Data shown section start

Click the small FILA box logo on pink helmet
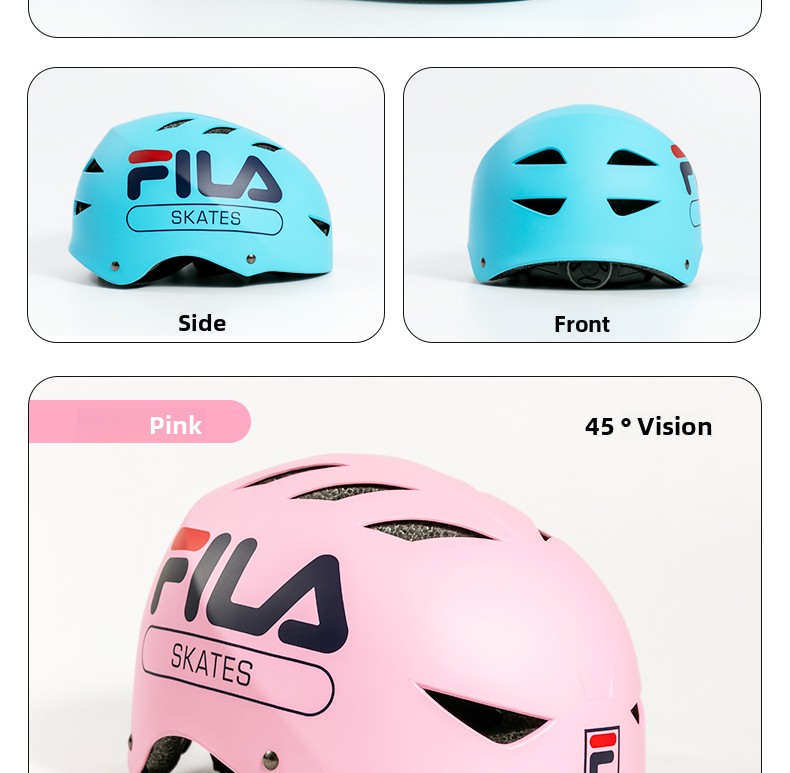The width and height of the screenshot is (790, 773). (602, 750)
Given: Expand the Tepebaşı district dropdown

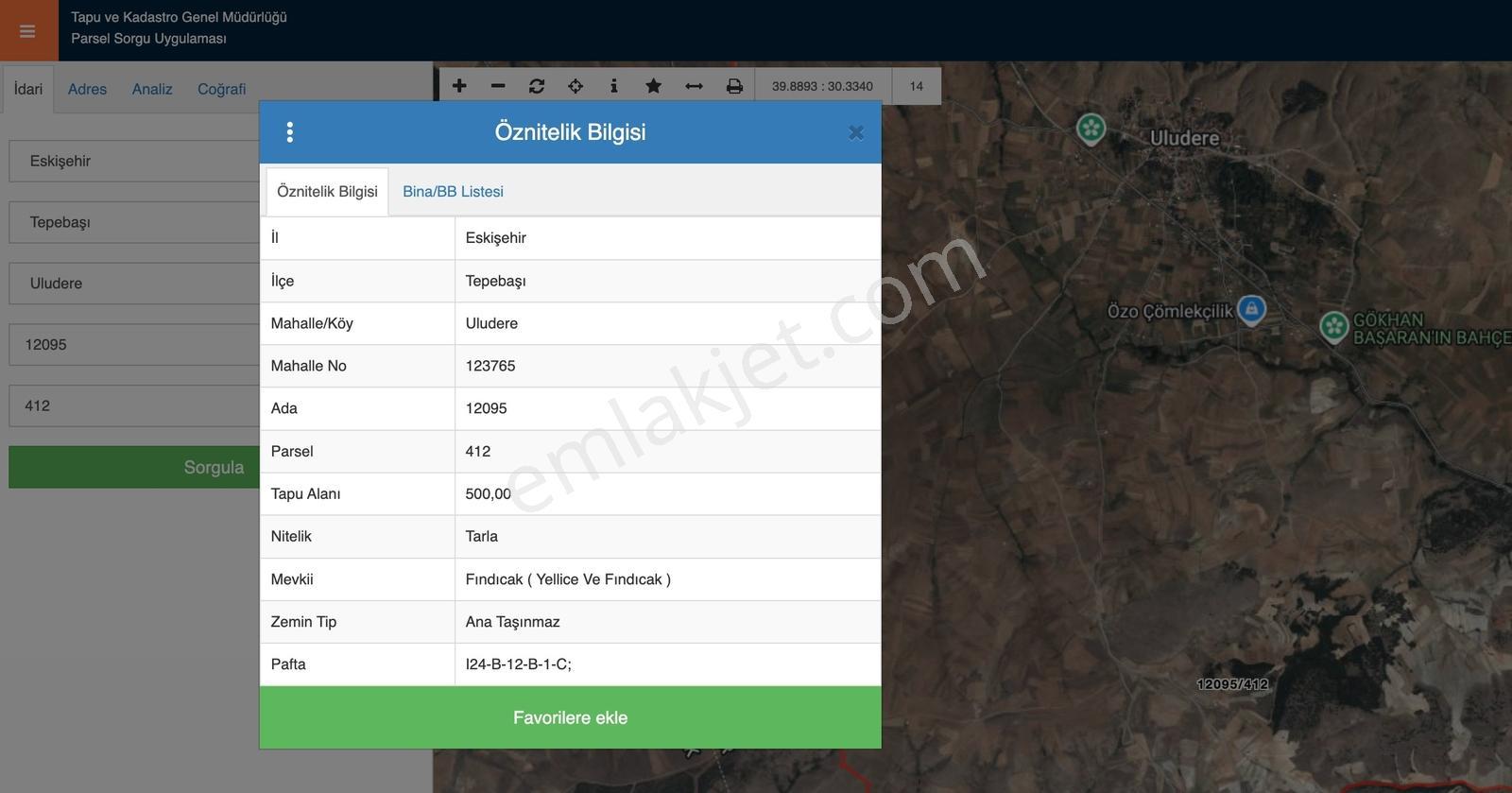Looking at the screenshot, I should pos(134,222).
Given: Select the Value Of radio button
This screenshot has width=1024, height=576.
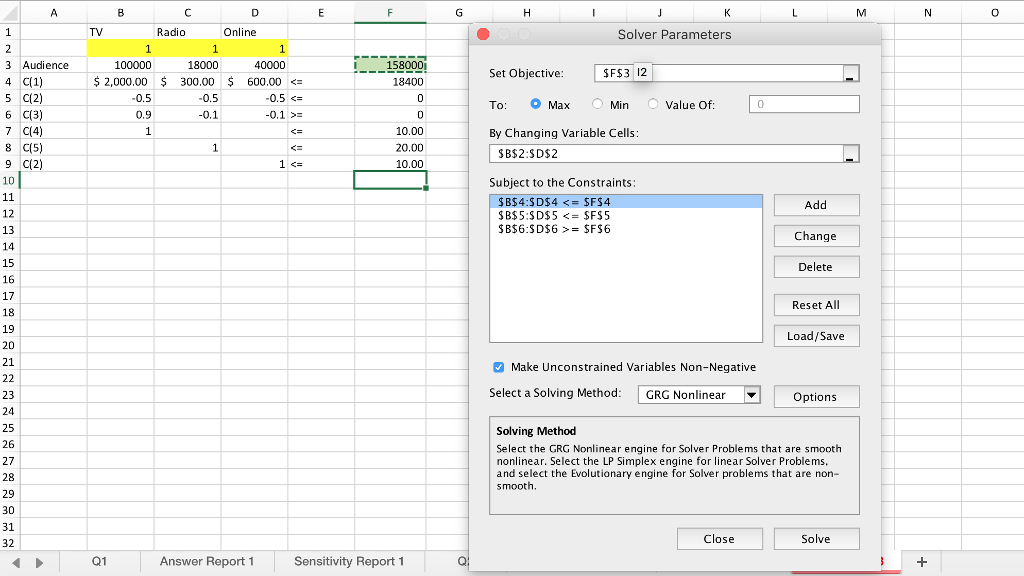Looking at the screenshot, I should click(654, 105).
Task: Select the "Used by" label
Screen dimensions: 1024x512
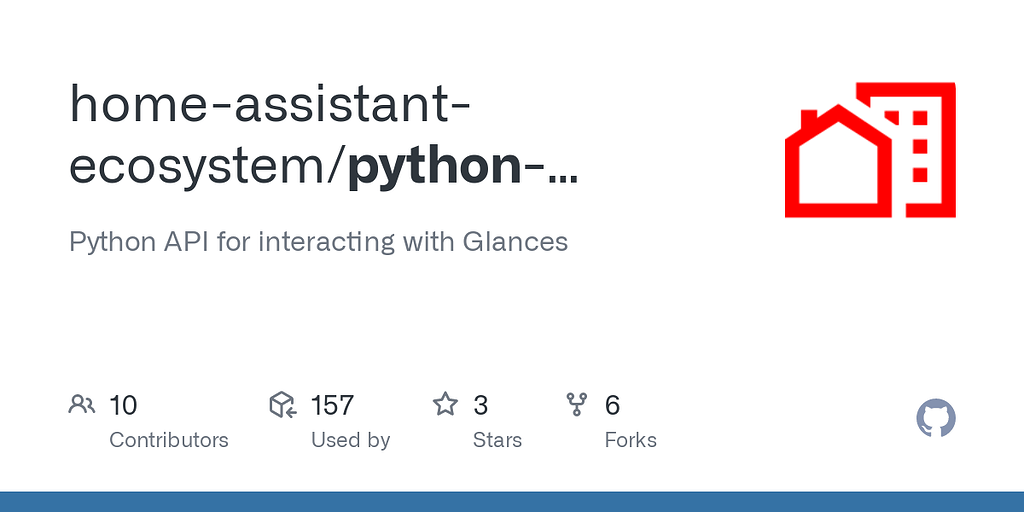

Data shown section end

■ Exercise aim ■
Copy out the lines of the data where the string "Select" occurs.

■ Answer space ■
Given: Select the Value Of radio button
Task: Select the "Used by" label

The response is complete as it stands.